4. Inference Overview#

Inferring physical galaxy parameters from photometric observations can be seen as the task of learning a mapping \(f : \mathcal{X} \to \Theta\), from the space of \(n\)-dimensional photometric observations \(\mathcal{X}\) (corresponding to \(n\) filters), to the space of physical parameters \(\Theta\) (such as mass, star formation, E(B-V), AGN disk inclination and so forth).

Since the photometric observations \(\mathbf{x}\in\mathcal{X}\) alone are unlikely to be sufficient to constrain the full range of physical parameters \(\theta \in \Theta\) that we’d like to infer, we resolve to output distributions physical parameters, conditioned on the information in the photometric observations. That is, the mapping \(f\) is one-to-many, and a reasonable way to deal with this is to work with distributions over the outputs \(p(\theta \vert \mathbf{x})\)

From the simulation section, we generated a dataset of \((\theta, \mathbf{x})\) pairs, \(\mathcal{D} = \big\{(\theta_{i}, \mathbf{x}_{i})\big\}_{i=1}^{N}\), giving us a fairly standard supervised machine learning setup.

We can appeal to the broad machine learning literature which presents many ways to tackle this problem, for instance using generative models or autoregressive models. Accordingly, to avoid a clash of notation, we will henceforth denote the physical galaxy parameters as \(\mathbf{y}\) (previously \(\theta\)). This is to match the machine learning nomenclature of denoting the outputs to be predicted as \(\mathbf{y}\), and the model parameters as \(\theta\). The inputs remain \(\mathbf{x}\).

4.1. Using the Models#

In line with this program’s conventions of using configuration classes rather than command-line arguments, all the options for running inference can be set in the config.py file.

There are a few classes to bear in mind:

4.2. ForwardModelParameters#

We re-use the definitions of the forward model parameters to describe which parameters to learn. This avoids repetition any differences between the forward model and the machine learning models.
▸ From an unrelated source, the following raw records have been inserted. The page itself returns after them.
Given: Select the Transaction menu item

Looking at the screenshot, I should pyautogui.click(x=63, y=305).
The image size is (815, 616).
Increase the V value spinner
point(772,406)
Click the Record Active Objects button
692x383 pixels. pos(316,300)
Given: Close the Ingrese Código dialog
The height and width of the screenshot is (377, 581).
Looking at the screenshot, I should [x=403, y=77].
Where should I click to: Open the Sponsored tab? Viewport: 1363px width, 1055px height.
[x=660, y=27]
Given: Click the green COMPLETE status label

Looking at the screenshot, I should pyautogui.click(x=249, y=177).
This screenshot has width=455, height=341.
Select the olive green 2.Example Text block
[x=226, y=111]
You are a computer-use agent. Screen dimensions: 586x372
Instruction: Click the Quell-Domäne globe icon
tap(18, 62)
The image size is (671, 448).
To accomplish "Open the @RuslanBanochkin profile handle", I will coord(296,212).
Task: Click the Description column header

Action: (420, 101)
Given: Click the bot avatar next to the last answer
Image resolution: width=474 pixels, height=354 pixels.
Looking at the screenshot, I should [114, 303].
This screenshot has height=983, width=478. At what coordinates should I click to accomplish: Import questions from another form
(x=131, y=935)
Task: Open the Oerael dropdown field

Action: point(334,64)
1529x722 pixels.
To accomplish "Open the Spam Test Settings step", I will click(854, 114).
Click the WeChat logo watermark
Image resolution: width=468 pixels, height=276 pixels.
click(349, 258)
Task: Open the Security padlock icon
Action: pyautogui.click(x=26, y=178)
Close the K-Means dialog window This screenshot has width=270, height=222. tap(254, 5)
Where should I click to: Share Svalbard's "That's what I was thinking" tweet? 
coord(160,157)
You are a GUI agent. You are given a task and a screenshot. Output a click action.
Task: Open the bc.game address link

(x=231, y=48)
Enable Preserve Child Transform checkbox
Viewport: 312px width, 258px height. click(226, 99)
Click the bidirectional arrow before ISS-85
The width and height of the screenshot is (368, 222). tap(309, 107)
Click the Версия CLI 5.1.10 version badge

We use the following heuristics to detect parameters:

if an element of the parameter dictionary from ForwardModelParams().all_params has an 'isfree': True property, then it is treated as a parameter to model. Note that this might come from a template library, and not explicitly defined in ForwardModelParams.model_params!
to determine the bounds on the acceptable range of these parameters, we look at the prior.range property, which is implemented on all the Prospector priors.
If the prior distribution for a free parameter is LogUniform or LogNormal, then we treat this parameter as having log scaling. This means that to normalise these parameters, we first exponentiate their values (as well as the bounds on the distribution), before applying the scale and offset to constrain the values to the [0, 1] range.

4.2.1. General Inference Parameters#

This method’s parameters are contained in the InferenceParams class (the base class for this is defined in agnfinder/inference/inference.py).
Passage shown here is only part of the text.